_PROBLEM DETAILS_
Reproduce the section of the listing that begins at the line containing "Task: Open the Amazon logo image" and finishes at the line containing "Given: Click the Select Search Type label". Include both end lines and nothing beyond them.
*** PROVIDED INFORMATION
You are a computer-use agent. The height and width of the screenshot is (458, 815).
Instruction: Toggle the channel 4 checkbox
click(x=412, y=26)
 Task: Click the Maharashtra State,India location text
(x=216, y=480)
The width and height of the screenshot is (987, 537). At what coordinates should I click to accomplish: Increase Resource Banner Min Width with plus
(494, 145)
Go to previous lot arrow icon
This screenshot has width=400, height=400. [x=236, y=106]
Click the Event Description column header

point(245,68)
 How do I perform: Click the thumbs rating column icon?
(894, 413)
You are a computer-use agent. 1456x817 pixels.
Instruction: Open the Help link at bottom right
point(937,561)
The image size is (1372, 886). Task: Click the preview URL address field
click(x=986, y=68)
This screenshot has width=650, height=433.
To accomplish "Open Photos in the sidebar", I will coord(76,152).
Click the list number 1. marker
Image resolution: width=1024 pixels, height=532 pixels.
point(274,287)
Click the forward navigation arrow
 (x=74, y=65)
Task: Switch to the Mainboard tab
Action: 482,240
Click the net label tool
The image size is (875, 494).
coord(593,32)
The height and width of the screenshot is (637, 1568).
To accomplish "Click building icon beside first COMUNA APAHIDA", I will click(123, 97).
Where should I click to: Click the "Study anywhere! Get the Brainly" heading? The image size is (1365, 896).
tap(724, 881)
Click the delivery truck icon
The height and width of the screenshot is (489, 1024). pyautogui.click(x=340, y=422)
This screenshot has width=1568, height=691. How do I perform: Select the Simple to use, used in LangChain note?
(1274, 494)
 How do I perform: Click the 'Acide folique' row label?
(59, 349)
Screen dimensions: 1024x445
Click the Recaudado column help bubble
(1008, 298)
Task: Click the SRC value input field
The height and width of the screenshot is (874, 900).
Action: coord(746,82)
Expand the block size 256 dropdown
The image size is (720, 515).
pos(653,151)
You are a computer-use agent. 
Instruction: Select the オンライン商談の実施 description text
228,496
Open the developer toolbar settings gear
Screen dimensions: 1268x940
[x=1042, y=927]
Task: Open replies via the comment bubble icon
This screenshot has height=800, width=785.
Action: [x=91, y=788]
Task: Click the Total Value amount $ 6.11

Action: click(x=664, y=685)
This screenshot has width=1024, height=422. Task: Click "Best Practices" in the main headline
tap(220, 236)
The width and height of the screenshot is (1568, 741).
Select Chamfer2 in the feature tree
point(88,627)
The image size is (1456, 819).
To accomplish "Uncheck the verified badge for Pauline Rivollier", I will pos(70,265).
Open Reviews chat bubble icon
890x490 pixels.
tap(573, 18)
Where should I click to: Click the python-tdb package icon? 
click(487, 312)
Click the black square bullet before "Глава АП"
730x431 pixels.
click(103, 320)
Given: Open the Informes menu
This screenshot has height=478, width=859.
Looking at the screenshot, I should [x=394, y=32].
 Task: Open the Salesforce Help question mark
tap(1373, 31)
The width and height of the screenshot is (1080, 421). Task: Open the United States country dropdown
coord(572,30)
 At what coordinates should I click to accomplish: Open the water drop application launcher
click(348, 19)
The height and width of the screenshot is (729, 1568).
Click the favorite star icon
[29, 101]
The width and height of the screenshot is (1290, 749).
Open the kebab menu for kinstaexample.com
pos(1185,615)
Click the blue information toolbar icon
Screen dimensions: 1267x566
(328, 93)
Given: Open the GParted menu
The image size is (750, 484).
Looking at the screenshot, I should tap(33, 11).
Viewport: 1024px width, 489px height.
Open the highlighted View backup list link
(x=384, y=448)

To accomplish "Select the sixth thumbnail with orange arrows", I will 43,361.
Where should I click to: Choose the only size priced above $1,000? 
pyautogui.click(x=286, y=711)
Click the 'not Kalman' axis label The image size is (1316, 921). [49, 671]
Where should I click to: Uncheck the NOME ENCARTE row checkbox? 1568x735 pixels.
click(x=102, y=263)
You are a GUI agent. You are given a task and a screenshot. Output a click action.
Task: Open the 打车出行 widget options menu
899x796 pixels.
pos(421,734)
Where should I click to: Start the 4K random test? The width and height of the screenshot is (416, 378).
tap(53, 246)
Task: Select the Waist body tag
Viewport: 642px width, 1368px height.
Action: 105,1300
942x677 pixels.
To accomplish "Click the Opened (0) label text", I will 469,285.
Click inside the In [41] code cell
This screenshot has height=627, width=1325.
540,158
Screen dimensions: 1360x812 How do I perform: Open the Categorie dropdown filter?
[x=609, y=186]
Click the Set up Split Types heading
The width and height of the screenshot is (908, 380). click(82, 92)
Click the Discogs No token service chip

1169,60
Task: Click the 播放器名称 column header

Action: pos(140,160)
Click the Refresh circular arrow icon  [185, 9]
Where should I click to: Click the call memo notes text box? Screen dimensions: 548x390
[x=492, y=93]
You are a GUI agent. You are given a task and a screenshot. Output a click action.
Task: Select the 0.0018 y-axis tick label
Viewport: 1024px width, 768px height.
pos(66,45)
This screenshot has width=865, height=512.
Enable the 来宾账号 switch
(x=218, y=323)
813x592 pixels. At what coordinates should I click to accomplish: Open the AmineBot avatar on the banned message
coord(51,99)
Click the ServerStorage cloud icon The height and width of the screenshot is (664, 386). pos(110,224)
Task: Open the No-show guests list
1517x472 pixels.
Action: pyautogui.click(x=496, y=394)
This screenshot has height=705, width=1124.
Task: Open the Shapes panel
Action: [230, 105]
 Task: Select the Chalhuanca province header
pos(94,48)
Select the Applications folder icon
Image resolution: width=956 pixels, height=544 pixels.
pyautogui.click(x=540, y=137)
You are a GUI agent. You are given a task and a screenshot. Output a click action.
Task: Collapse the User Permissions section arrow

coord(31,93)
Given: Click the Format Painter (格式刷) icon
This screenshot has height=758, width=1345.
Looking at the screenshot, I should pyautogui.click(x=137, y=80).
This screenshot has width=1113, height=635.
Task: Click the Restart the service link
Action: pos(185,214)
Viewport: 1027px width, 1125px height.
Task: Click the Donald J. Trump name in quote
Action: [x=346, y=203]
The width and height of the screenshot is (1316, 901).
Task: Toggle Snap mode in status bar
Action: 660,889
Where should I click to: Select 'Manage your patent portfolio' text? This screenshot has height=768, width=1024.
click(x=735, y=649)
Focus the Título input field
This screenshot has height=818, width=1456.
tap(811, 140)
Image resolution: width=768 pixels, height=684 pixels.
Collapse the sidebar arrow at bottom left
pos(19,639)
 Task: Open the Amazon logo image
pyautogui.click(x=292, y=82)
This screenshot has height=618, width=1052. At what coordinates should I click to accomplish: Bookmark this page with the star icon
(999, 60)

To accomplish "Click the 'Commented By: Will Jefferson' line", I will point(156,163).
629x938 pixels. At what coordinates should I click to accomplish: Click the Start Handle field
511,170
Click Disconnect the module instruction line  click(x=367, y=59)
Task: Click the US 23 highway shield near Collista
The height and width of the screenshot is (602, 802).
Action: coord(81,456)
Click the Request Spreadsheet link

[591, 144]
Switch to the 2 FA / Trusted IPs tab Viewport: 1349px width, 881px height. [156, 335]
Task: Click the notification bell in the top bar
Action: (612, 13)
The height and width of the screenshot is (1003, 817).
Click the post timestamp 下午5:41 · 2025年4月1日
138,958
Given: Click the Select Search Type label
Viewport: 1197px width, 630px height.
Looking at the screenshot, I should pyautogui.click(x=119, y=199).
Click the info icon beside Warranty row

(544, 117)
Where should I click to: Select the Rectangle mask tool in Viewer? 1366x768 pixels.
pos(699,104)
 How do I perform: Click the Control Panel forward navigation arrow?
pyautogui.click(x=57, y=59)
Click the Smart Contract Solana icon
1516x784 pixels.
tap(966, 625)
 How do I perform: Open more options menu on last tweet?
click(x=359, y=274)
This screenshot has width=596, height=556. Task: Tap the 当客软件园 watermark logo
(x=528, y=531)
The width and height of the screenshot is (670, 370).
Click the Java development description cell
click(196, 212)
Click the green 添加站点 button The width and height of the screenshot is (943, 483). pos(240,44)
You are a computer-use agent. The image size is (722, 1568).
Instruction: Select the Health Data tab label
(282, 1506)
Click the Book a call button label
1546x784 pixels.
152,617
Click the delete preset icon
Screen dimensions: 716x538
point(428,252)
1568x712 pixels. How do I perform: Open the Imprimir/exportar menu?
******
_TASK ANSWER_
 Task: Open the Amazon logo image
pyautogui.click(x=292, y=82)
This screenshot has height=618, width=1052. At what coordinates should I click to accomplish: Bookmark this page with the star icon
(999, 60)

To accomplish "Click the 'Commented By: Will Jefferson' line", I will point(156,163).
629x938 pixels. At what coordinates should I click to accomplish: Click the Start Handle field
511,170
Click Disconnect the module instruction line  click(x=367, y=59)
Task: Click the US 23 highway shield near Collista
The height and width of the screenshot is (602, 802).
Action: coord(81,456)
Click the Request Spreadsheet link

[591, 144]
Switch to the 2 FA / Trusted IPs tab Viewport: 1349px width, 881px height. [156, 335]
Task: Click the notification bell in the top bar
Action: (612, 13)
The height and width of the screenshot is (1003, 817).
Click the post timestamp 下午5:41 · 2025年4月1日
138,958
Given: Click the Select Search Type label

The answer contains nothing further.